The east wall of the Mut Temple's East Porch was our first major project this year; you can see its condition at the start of the season. The foundations were in terrible shape and the single block of the intercolumnar wall had split vertically and slipped. You can see the split in the lower photo.
Our second project was to repair the small chapel and the granite ram just inside the Precinct entrance. On the left is what they looked like in December; on the right, the chapel restored.
Once the chapel was finished we could put the ram on its new base. It isn't very big, but granite is heavy and awkward to move, even with a siba.
With the ram in place we could finally re-attach its left foreleg and Mohammed could begin to fill in the missing areas.
Looking east (left) and west yesterday along the row of rams, sphinxes and small chapels that line the enclosure wall east of the Precinct entrance. We don't know where the granite ram stood in antiquity but since it was found in this area, restoring it here made sense. It fits in well with its bigger cousins.
In Chapel D this week we built the new section of column out to the proper circumference and applied the finishing coat. As well as reattaching the inscribed upper segments we were able to restore a portion of the lower decoration.
The entrance and first room of Chapel D showing the results of our work in the 2006 and 2007 seasons.
Chapel D will continue to be a focus of next season's conservation efforts. The walls of the inner rooms of the chapel are very badly decayed. This year we were able to shore them up temporarily, but they have to be dismantled and rebuilt.

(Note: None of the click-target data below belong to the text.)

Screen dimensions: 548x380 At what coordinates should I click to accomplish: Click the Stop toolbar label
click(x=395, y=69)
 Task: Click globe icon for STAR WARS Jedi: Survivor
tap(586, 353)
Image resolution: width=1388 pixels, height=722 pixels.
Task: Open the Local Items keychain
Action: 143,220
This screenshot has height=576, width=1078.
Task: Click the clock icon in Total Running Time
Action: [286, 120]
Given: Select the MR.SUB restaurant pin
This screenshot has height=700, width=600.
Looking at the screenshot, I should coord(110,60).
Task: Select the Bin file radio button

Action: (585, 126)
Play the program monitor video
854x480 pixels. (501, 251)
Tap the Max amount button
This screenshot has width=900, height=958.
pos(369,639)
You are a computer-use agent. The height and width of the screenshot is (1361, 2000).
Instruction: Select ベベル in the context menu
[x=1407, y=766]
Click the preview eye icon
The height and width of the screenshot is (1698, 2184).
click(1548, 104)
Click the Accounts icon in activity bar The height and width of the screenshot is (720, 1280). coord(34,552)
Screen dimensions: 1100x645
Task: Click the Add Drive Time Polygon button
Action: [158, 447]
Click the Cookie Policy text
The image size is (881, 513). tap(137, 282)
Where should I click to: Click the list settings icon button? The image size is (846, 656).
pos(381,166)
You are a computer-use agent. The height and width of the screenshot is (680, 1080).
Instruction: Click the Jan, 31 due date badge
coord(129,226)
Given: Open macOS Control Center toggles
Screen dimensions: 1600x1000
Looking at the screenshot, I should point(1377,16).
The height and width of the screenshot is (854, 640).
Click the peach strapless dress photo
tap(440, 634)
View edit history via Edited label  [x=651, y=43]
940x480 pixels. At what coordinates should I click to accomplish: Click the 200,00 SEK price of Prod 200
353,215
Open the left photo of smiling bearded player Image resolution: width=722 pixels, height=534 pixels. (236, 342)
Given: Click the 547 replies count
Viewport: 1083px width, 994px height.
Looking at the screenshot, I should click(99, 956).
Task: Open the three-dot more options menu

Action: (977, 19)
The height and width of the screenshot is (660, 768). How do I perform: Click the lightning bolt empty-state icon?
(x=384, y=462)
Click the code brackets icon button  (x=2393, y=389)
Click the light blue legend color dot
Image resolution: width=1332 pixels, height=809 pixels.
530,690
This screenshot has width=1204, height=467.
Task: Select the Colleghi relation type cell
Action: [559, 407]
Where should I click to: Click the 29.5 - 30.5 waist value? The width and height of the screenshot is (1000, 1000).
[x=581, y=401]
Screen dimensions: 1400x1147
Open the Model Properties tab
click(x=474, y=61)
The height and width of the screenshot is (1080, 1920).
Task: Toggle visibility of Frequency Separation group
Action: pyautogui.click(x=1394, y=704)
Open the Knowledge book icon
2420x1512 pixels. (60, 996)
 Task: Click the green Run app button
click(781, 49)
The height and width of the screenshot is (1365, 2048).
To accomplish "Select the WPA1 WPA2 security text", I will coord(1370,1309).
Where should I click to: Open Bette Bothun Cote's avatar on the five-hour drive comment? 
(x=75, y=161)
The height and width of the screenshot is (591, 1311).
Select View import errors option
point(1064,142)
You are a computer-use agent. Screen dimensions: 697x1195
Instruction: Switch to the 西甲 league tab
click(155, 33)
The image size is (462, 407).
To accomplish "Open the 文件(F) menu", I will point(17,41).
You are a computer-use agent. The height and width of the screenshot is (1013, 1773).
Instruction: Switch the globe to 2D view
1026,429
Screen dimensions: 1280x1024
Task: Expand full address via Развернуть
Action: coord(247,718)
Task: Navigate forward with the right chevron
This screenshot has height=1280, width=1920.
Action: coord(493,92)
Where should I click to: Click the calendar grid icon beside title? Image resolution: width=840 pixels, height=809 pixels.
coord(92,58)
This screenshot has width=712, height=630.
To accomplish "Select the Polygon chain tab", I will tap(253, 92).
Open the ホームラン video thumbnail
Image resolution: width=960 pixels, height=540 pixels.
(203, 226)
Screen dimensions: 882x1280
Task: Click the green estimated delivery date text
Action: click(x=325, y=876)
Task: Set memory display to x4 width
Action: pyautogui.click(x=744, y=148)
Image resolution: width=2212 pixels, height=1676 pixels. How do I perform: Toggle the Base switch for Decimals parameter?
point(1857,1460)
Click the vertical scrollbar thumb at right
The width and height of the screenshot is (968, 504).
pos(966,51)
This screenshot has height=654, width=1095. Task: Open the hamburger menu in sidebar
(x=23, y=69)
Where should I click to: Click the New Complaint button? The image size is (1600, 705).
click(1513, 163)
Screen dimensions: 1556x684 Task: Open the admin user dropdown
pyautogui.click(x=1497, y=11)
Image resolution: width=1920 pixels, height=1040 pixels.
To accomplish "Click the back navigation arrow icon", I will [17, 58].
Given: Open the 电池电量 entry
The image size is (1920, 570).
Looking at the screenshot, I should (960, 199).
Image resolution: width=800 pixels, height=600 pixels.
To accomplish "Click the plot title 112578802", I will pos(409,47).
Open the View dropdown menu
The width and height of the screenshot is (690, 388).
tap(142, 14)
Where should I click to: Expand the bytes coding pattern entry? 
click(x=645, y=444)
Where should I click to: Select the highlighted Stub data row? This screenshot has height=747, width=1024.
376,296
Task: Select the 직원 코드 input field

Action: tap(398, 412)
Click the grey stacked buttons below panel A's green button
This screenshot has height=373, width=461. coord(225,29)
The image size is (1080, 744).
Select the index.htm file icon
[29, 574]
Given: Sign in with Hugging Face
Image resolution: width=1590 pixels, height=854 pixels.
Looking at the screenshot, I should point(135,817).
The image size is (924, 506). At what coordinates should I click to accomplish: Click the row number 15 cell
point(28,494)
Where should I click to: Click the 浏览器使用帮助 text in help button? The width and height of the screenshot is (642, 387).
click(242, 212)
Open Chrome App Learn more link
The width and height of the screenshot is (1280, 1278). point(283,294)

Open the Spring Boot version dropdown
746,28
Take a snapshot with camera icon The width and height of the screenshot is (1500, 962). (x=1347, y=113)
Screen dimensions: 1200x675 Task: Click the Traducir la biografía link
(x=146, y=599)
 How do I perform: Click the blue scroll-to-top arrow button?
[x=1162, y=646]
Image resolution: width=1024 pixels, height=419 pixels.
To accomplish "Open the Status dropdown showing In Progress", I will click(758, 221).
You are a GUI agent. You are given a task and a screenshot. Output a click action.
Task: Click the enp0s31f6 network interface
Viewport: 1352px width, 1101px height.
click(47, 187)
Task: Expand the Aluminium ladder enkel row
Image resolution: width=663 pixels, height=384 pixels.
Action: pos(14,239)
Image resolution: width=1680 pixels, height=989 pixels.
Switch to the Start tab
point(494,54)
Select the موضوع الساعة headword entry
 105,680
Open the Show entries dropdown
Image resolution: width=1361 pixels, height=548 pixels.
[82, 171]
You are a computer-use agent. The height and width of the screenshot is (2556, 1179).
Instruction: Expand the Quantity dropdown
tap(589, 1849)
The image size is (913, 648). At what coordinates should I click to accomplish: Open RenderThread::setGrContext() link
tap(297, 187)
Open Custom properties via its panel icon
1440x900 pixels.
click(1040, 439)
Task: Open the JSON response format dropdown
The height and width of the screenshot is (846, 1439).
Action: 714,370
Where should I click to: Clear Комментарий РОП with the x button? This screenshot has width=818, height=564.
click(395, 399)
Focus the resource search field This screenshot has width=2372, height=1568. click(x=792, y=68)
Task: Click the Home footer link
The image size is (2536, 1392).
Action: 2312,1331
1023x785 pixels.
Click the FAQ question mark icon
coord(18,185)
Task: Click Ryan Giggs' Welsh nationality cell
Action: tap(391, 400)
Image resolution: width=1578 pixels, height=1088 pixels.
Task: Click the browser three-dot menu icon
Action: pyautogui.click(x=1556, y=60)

Our major project next year will be to excavate the Taharqa Gate and to restore it as much as possible. We got a start late this season with the removal of an old baulk (left), but as you can see in the lower photo we've got a lot of work ahead of us.Lisa and her conservation team with the revived ram. Thursday was Lisa's last day at the site and we will miss her. Despite sandstorms, occasional shortages of materials, and the challenges of on-site conservation she was able to maintain her sense of humor and her thorough professionalism. Thanks Lisa!